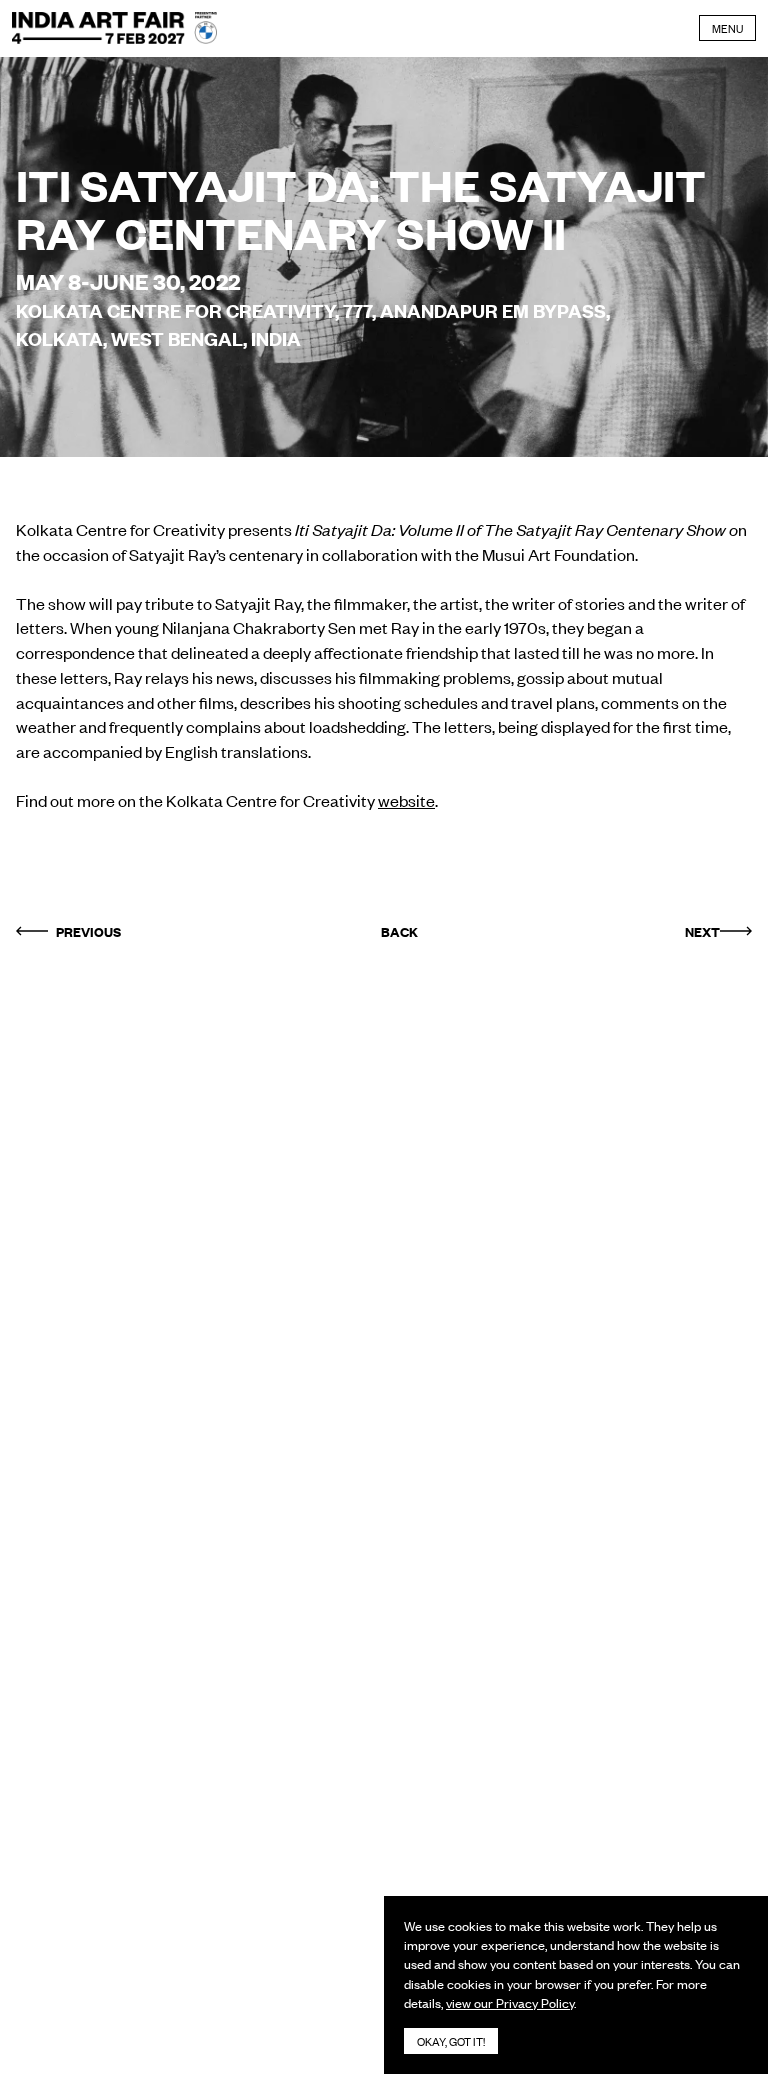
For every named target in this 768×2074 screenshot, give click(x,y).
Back (399, 931)
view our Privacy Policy (510, 2002)
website (406, 800)
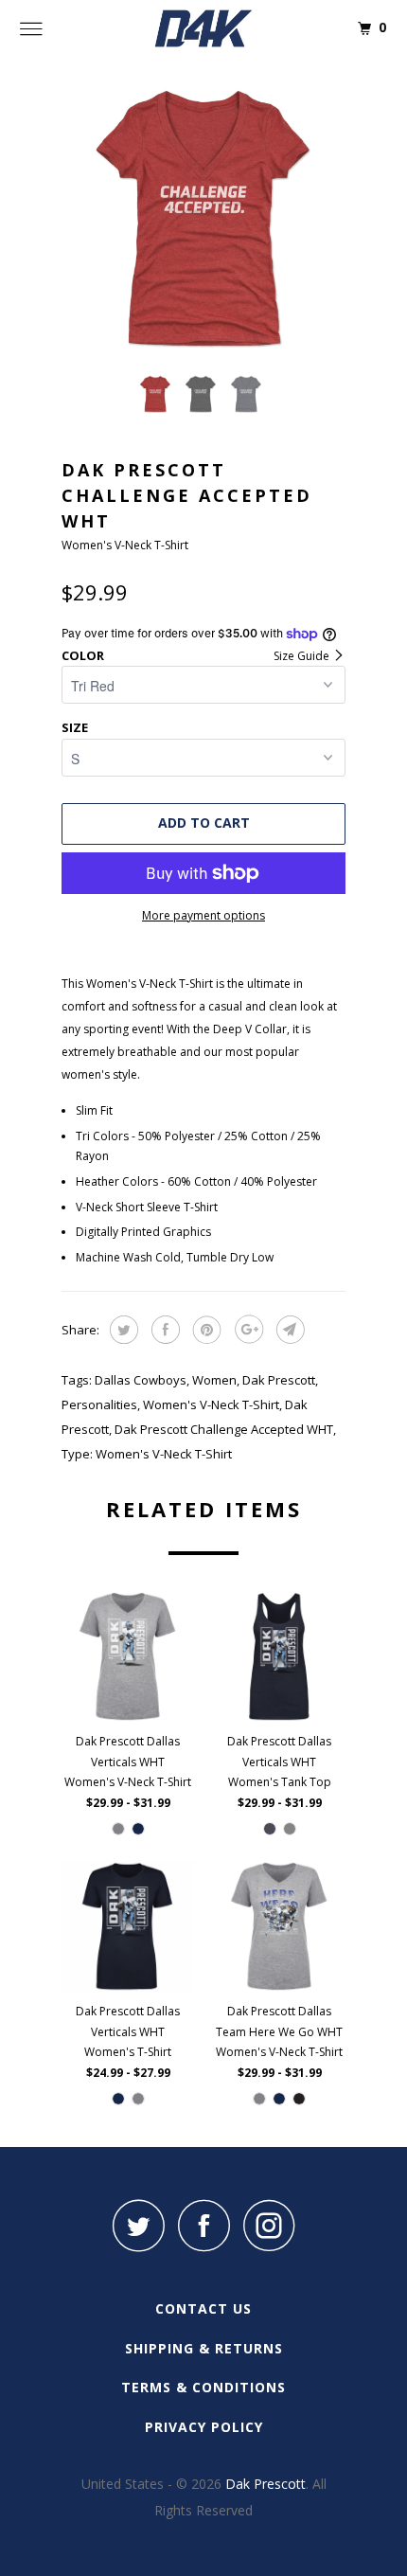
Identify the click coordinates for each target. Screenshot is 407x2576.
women (214, 1379)
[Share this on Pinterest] (204, 1329)
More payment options (203, 915)
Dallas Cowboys (140, 1379)
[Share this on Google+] (246, 1329)
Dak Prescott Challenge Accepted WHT (224, 1429)
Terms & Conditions (203, 2387)
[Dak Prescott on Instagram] (269, 2225)
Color (83, 655)
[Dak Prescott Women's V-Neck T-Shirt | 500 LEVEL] (203, 218)
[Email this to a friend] (288, 1329)
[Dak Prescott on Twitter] (138, 2225)
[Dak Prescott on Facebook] (203, 2225)
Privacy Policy (204, 2427)
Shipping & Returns (204, 2348)
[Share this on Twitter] (121, 1329)
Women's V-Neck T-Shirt (211, 1404)
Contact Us (203, 2308)
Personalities (99, 1404)
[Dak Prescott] (204, 28)
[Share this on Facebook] (163, 1329)
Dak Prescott (278, 1379)
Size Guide (303, 656)
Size (75, 727)
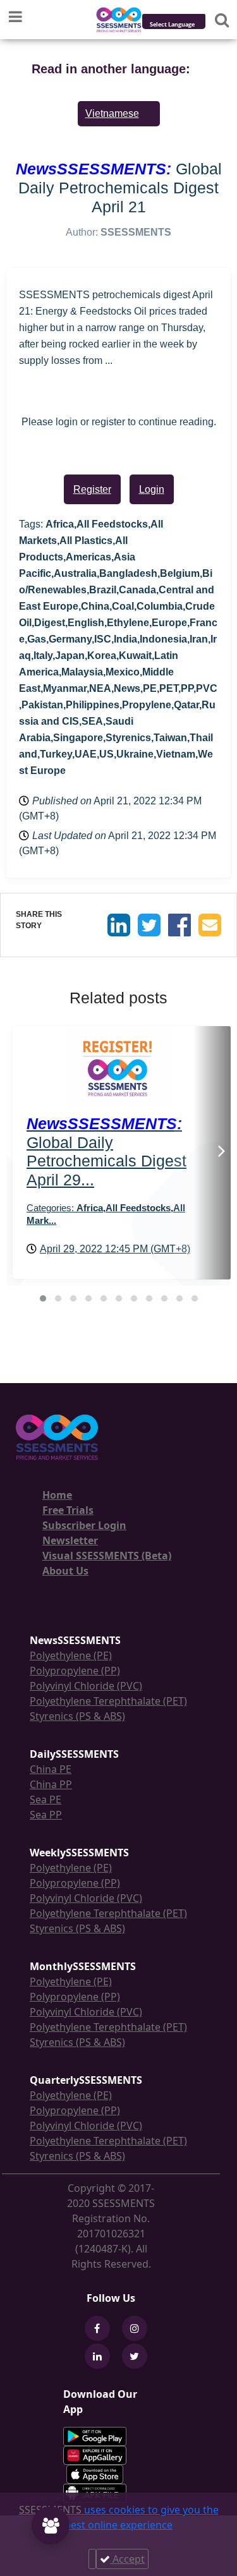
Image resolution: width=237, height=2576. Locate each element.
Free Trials (68, 1510)
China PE (50, 1769)
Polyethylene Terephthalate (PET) (108, 1701)
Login (151, 489)
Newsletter (70, 1540)
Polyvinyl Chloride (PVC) (86, 1686)
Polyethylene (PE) (71, 1655)
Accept (127, 2559)
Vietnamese (112, 113)
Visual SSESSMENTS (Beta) (106, 1556)
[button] (43, 1298)
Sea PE (45, 1799)
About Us (65, 1571)
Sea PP (46, 1815)
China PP (51, 1784)
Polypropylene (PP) (75, 1671)
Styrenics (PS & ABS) (77, 1716)
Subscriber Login (84, 1525)
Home (57, 1495)
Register (92, 489)
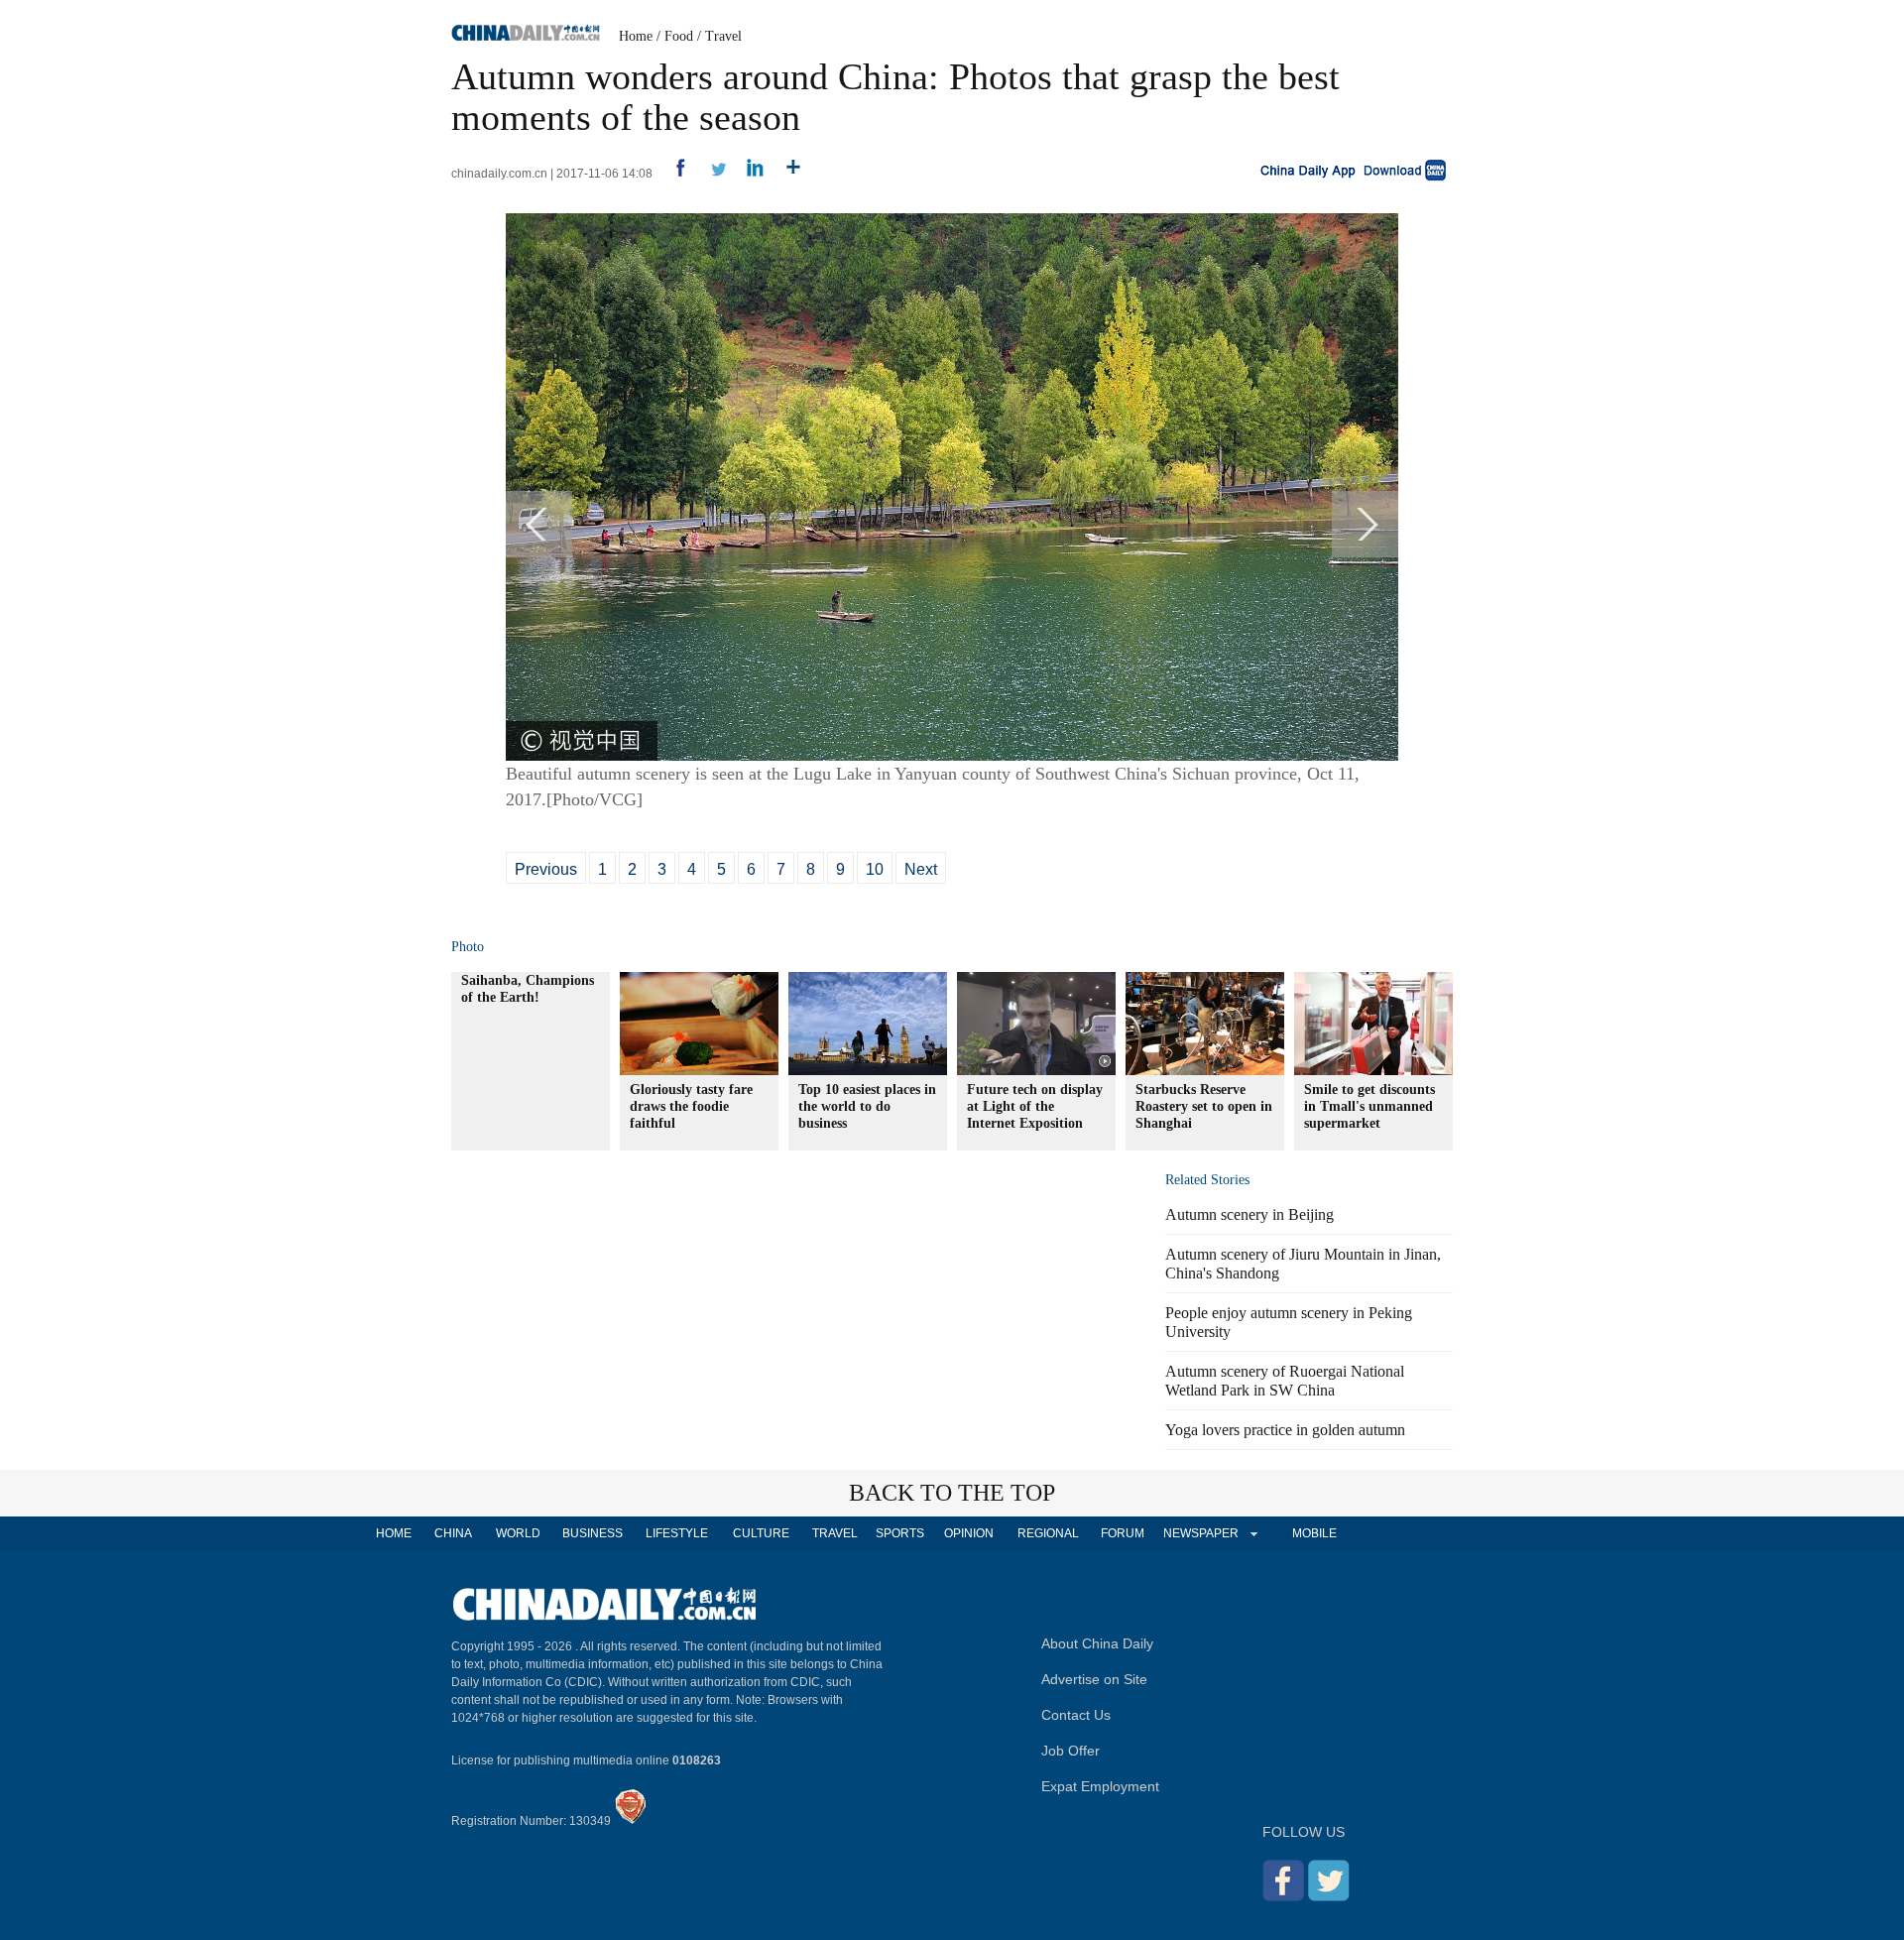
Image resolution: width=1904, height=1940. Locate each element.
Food (678, 36)
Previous (546, 869)
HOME (394, 1533)
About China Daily (1097, 1643)
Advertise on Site (1094, 1679)
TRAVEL (835, 1533)
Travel (723, 36)
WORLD (518, 1533)
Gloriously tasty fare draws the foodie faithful (691, 1106)
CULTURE (761, 1533)
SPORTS (900, 1533)
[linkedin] (748, 174)
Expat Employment (1100, 1786)
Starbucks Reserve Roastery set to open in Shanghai (1203, 1106)
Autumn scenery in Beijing (1249, 1214)
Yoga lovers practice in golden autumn (1285, 1429)
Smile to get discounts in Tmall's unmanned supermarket (1369, 1106)
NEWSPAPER (1200, 1533)
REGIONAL (1048, 1533)
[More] (786, 174)
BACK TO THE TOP (952, 1493)
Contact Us (1076, 1715)
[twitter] (710, 174)
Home (636, 36)
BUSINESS (592, 1533)
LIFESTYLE (677, 1533)
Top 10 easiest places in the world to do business (867, 1106)
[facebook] (672, 174)
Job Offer (1070, 1750)
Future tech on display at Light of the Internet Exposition (1035, 1106)
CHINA (453, 1533)
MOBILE (1314, 1533)
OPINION (969, 1533)
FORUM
++++++++
# Your objective
The expected result is every record above, word for word, with no pictures in it.

# Written answer
For every named target in this 768×2074 screenshot, give click(x,y).
Back (399, 931)
view our Privacy Policy (510, 2002)
website (406, 800)
Identify the click coordinates for each target. Screenshot is 407x2576.
women (214, 1379)
[Share this on Pinterest] (204, 1329)
More payment options (203, 915)
Dallas Cowboys (140, 1379)
[Share this on Google+] (246, 1329)
Dak Prescott Challenge Accepted WHT (224, 1429)
Terms & Conditions (203, 2387)
[Dak Prescott on Instagram] (269, 2225)
Color (83, 655)
[Dak Prescott Women's V-Neck T-Shirt | 500 LEVEL] (203, 218)
[Email this to a friend] (288, 1329)
[Dak Prescott on Twitter] (138, 2225)
[Dak Prescott on Facebook] (203, 2225)
Privacy Policy (204, 2427)
Shipping & Returns (204, 2348)
[Share this on Twitter] (121, 1329)
Women's V-Neck T-Shirt (211, 1404)
Contact Us (203, 2308)
Personalities (99, 1404)
[Dak Prescott] (204, 28)
[Share this on Facebook] (163, 1329)
Dak Prescott (278, 1379)
Size Guide (303, 656)
Size (75, 727)
Image resolution: width=237, height=2576. Locate each element.
Free Trials (68, 1510)
China PE (50, 1769)
Polyethylene Terephthalate (PET) (108, 1701)
Login (151, 489)
Newsletter (70, 1540)
Polyvinyl Chloride (PVC) (86, 1686)
Polyethylene (PE) (71, 1655)
Accept (127, 2559)
Vietnamese (112, 113)
Visual SSESSMENTS (Beta) (106, 1556)
[button] (43, 1298)
Sea PE (45, 1799)
About Us (65, 1571)
Sea PP (46, 1815)
China PP (51, 1784)
Polypropylene (PP) (75, 1671)
Styrenics (PS & ABS) (77, 1716)
Subscriber Login (84, 1525)
Home (57, 1495)
Register (92, 489)
Image resolution: width=1904, height=1940. Locate each element.
Food (678, 36)
Previous (546, 869)
HOME (394, 1533)
About China Daily (1097, 1643)
Advertise on Site (1094, 1679)
TRAVEL (835, 1533)
Travel (723, 36)
WORLD (518, 1533)
Gloriously tasty fare draws the foodie faithful (691, 1106)
CULTURE (761, 1533)
SPORTS (900, 1533)
[linkedin] (748, 174)
Expat Employment (1100, 1786)
Starbucks Reserve Roastery set to open in Shanghai (1203, 1106)
Autumn scenery in Beijing (1249, 1214)
Yoga lovers practice in golden autumn (1285, 1429)
Smile to get discounts in Tmall's unmanned supermarket (1369, 1106)
NEWSPAPER (1200, 1533)
REGIONAL (1048, 1533)
[More] (786, 174)
BACK TO THE TOP (952, 1493)
Contact Us (1076, 1715)
[twitter] (710, 174)
Home (636, 36)
BUSINESS (592, 1533)
LIFESTYLE (677, 1533)
Top 10 easiest places in the world to do business (867, 1106)
[facebook] (672, 174)
Job Offer (1070, 1750)
Future tech on display at Light of the Internet Exposition (1035, 1106)
CHINA (453, 1533)
MOBILE (1314, 1533)
OPINION (969, 1533)
FORUM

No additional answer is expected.